Protest in Bayelsa as policeman allegedly kills cab driver over N100 bribe


There was a protest in the Kpansia area of Yenagoa, the Bayelsa State capital, on Thursday, following the alleged killing of a commercial cab driver by a police officer.

the cab driver, a father of three, simply identified as Binalayefa Asiaye, also works as a trader with his wife at the popular Kpansia market and drives in the evenings when the market is closed.



Afam Osigwe

Chukwuemeka Mbamala

Chukwuemeka Mbamala

The victim was said to have been shot dead for refusing to give the police officer a N100 bribe as demanded by the patrol team.


The team of police officers, on noticing that the deceased was bleeding after he was shot, left him and immediately ran away.

The incident, which happened on Monday evening in Azikoro town, Yenagoa, threw the neighborhood into pandemonium and tension.


Following the incident and the silence by the state police command, youths and traders in the popular Kpansia market took to the streets to protest what they described as a senseless killing.


The angry protesters carried placards with different inscriptions, such as “Stop police brutality,” “Stop unjust killing,” “The perpetrators must face the brunt of their consequences,” and “Binalayefa was working for his daily bread.” They locked down the busy Kpansia area and all adjoining roads that link to the expressway.

Meanwhile, the Bayelsa State Governor, Senator Douye Diri, called for calm and implored the people of the state, particularly youths, to follow due process in resolving issues rather than embarking on frivolous protests.


Senator Diri gave the advice on Thursday during the 33rd state security council meeting at Government House, Yenagoa.


Reacting to the protest by youths who besieged the Government House over the killing of the cab driver, Diri said the incident was unfortunate and that the policeman had been arrested and is undergoing trial.

He acknowledged that while protest was a fundamental human right in a democratic setting, aggrieved persons should, however, not take the law into their hands to infringe on the rights of others.


He said: “Let me advise those who always take to protest that not everything elicits protest.
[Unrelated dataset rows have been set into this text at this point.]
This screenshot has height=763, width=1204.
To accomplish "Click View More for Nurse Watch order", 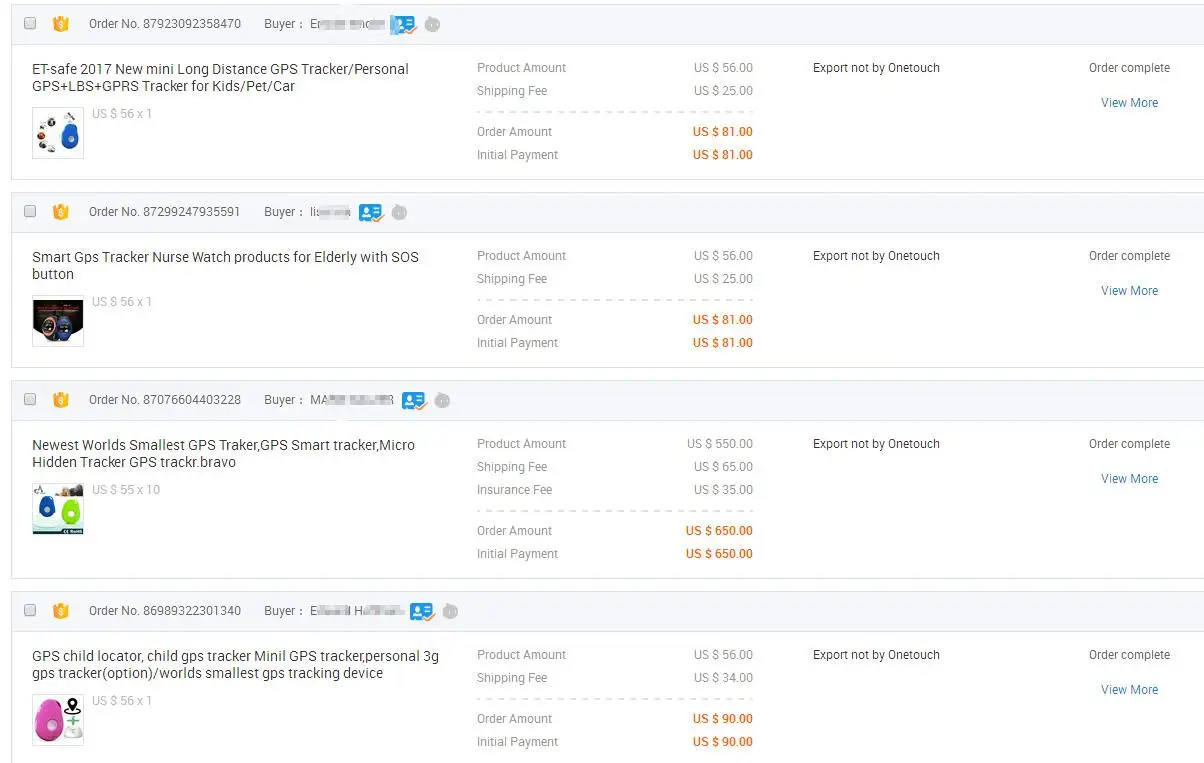I will point(1129,291).
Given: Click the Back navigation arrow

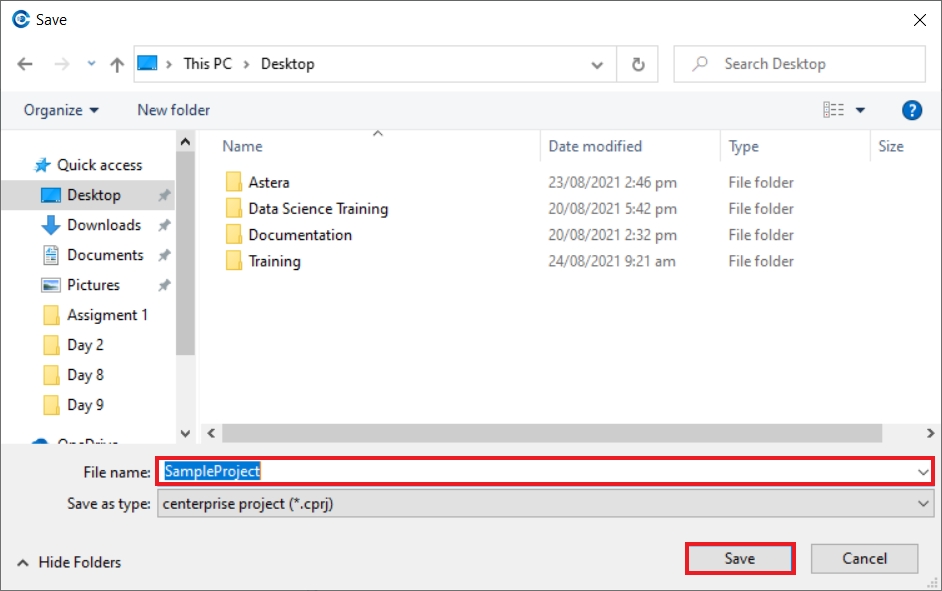Looking at the screenshot, I should [25, 64].
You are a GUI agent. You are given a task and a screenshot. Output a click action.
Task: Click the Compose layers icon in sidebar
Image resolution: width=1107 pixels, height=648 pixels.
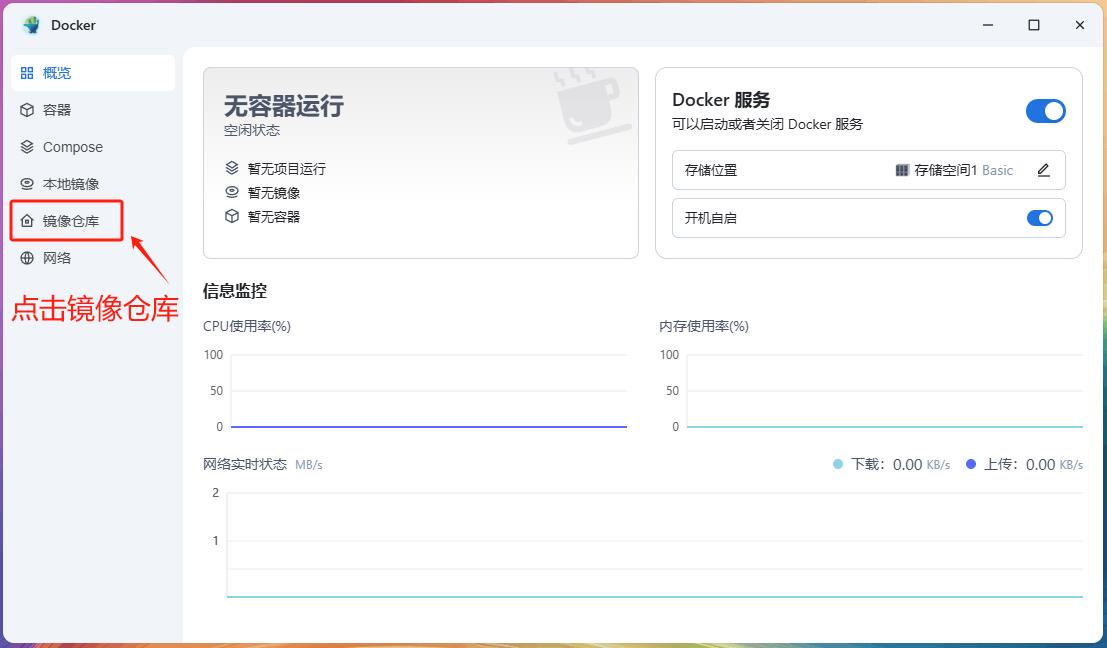click(27, 147)
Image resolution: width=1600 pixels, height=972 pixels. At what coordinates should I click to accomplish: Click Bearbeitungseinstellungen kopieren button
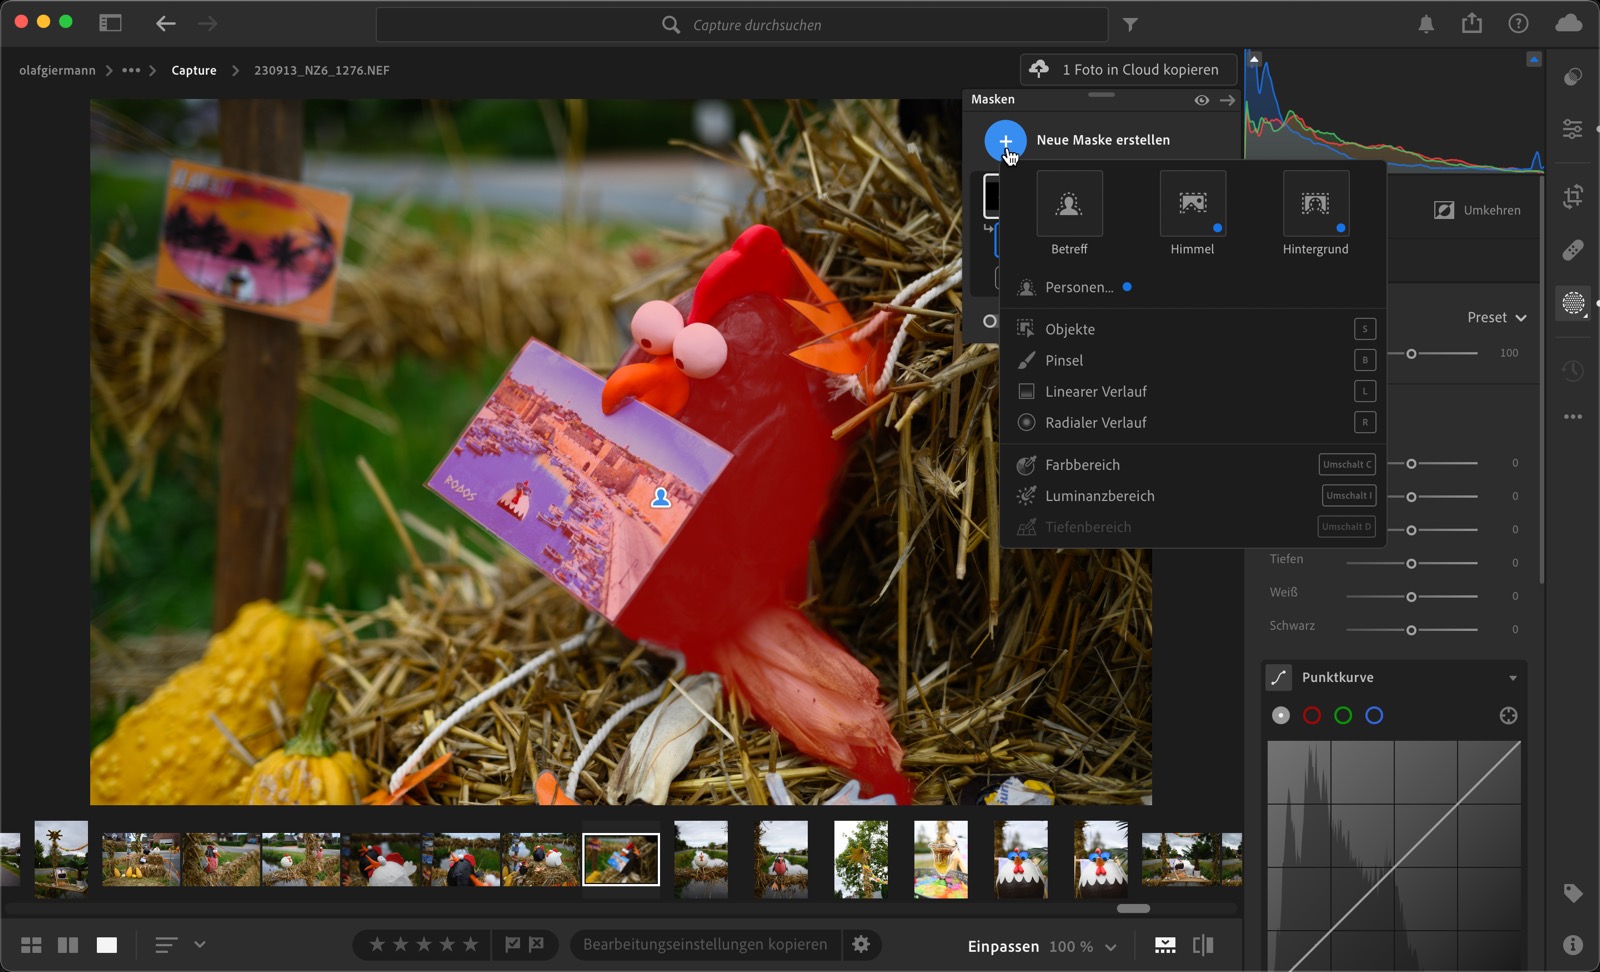705,944
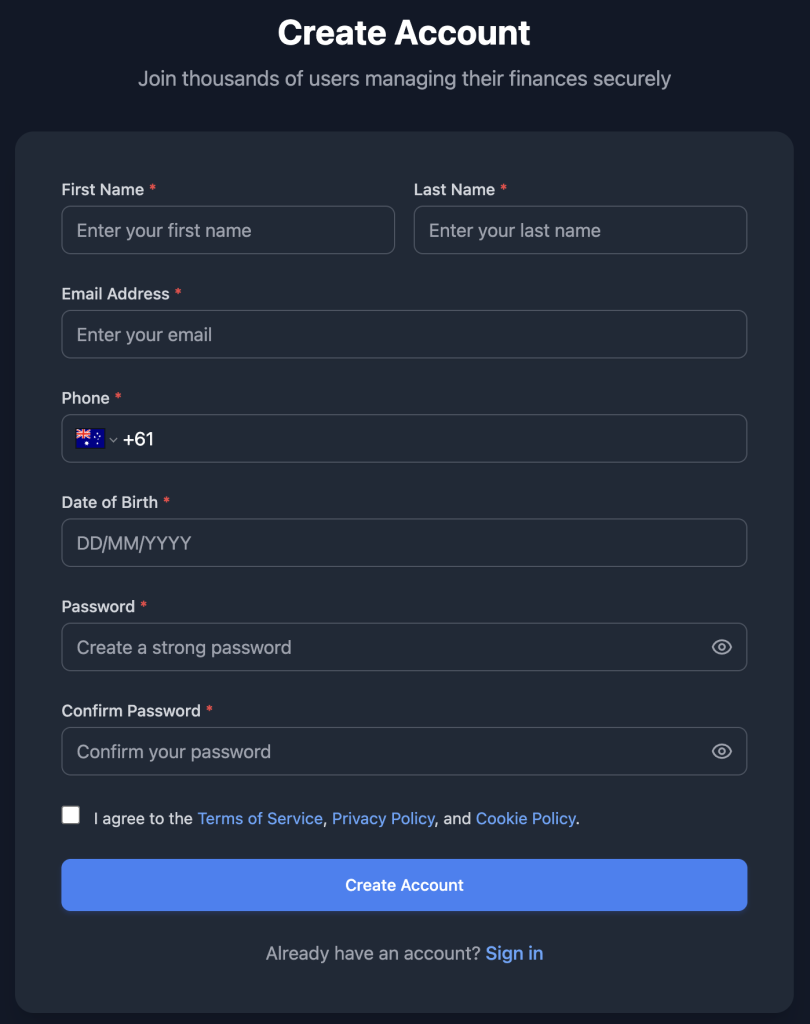810x1024 pixels.
Task: Select the Last Name input field
Action: coord(580,230)
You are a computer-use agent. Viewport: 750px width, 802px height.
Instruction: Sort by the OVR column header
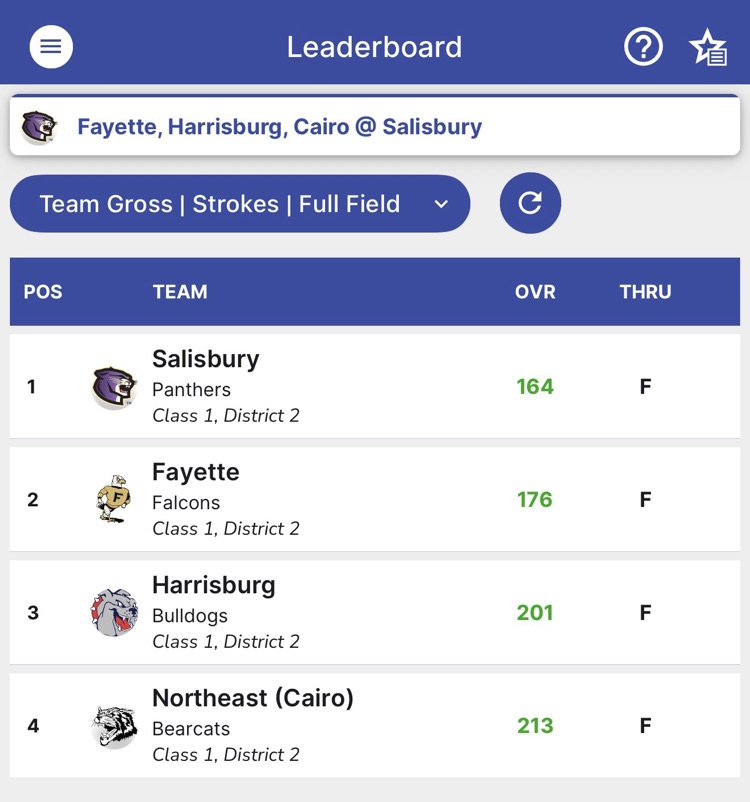pyautogui.click(x=535, y=292)
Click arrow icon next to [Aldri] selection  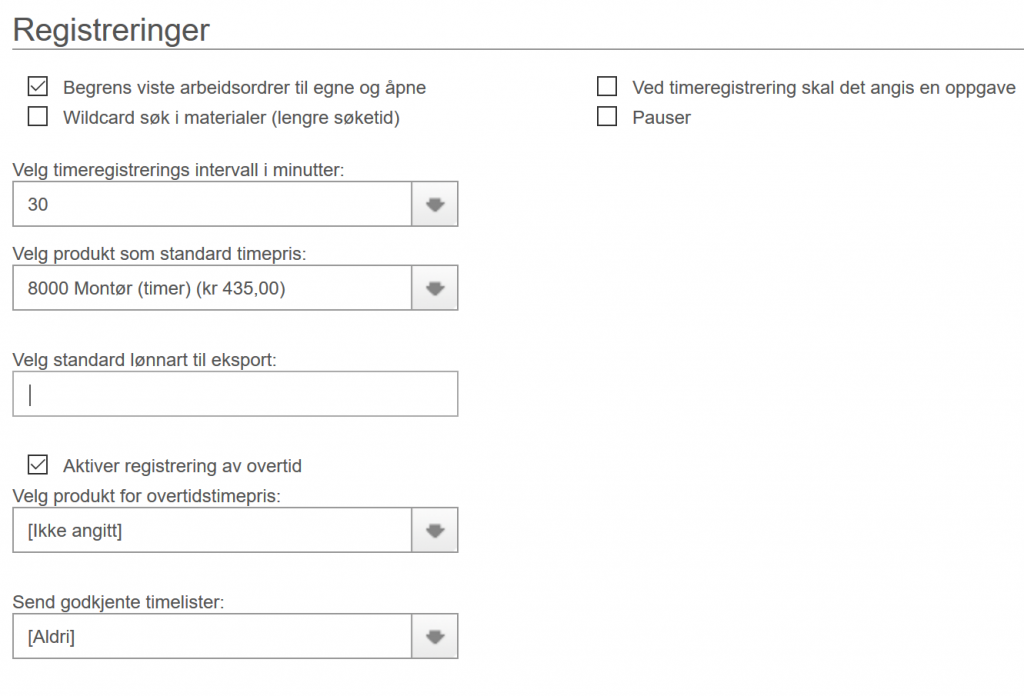(435, 636)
In a democracy, you have a right to protest, but you must first look for an avenue to ventilate your grouse. This government has been very open to everyone. It is only when the government becomes insensitive that you can carry out protests.


“While protest is your right, you do not have to breach that of others by restricting movement. It is not proper to over-stretch your own right and abuse that of others.”

The governor explained that at the time the incident occurred, he was not in the state but was informed by the Commissioner of Police, noting that the police officer involved in the shooting of the victim was immediately apprehended.


He expressed the conviction that if found culpable, the policeman would face the full wrath of the law, stressing that it was unacceptable for an innocent life to be wasted.